There, about a foot ahead, a pigeon lay twisted into a pretzel shape, wings mangled in pain. Its whole body was twitching, either clinging to life or fitfully letting it go, and I couldn’t stop thinking: HARBINGER. This was a harbinger for us, and a morbid one at that.

“Gross. Put it out of its misery.”

“I can’t.”

“Then I’ll do it myself.”

In one swift motion, Zorah brought his foot down on the poisoned bird’s skull. A sickening squelch followed by a wispy caw came from underneath his heel.

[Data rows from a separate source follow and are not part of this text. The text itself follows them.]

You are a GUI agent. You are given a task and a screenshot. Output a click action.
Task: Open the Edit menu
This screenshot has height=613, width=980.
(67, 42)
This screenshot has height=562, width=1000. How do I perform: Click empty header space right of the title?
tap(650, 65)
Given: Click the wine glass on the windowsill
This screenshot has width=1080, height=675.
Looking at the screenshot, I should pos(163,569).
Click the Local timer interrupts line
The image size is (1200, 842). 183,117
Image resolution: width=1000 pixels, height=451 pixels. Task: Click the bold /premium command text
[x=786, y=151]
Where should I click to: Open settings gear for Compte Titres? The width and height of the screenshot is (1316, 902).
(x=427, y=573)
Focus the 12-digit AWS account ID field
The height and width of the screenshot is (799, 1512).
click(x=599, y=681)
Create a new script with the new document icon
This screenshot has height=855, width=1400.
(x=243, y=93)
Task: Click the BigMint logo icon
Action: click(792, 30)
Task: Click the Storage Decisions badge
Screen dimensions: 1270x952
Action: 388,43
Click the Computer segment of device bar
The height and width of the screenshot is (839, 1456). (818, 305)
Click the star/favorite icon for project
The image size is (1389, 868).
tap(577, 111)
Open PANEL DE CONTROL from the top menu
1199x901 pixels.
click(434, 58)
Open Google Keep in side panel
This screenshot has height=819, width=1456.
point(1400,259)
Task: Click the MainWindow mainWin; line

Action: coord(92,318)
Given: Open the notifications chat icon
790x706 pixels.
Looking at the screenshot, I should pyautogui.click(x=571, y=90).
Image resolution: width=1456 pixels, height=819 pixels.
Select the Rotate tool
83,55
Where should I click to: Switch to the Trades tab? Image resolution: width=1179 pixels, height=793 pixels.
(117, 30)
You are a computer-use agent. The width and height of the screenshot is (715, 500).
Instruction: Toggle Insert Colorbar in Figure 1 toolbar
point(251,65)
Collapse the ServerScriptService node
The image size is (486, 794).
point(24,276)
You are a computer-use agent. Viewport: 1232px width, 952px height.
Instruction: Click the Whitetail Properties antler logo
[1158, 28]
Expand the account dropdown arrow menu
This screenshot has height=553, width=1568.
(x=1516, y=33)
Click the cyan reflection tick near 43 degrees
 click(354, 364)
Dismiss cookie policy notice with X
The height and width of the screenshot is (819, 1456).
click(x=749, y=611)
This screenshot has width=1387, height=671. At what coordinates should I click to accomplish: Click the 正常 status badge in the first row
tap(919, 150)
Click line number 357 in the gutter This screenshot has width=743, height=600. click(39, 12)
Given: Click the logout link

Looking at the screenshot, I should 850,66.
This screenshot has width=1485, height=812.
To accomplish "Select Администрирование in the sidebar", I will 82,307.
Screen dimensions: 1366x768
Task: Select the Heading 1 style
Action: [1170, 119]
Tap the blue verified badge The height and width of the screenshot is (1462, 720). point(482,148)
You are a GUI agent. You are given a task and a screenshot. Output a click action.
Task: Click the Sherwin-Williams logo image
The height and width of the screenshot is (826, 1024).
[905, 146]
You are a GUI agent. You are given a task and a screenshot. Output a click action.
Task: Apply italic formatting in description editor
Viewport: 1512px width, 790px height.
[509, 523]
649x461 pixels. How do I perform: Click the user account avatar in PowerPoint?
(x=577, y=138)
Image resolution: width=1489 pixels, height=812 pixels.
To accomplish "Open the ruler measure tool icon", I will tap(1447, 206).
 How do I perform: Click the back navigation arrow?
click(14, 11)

He kicked it to the side and moved on.

 The heat was stratifying, unbearable at this point. We’d been trekking for less than an hour but I was starting to slur my words like a drunkard. My brain felt like a wad of used chewing gum. But if I died like this, I supposed, I guess I would be happy. Unlike that masticated bird, Zorah and I would perish with purpose; we wouldn’t fall victim to the unchecked violence of the infallible human mind. Instead, the elements would take us out--heat, snow, wind--something that’s claimed the souls of thousands before us. If we walked into the field, perhaps we’d die like cavemen, dripping down into waxen nubs like human candelabras. We’d turn to a congealed mess of boiled guts on the grass, and disintegrate into the soil. If we survived until winter, we’d become frozen statues, our faces and bodies immortalized by a thick layer of ice.

We’d be a reminder of what roamed the earth before the DY-CON bombing.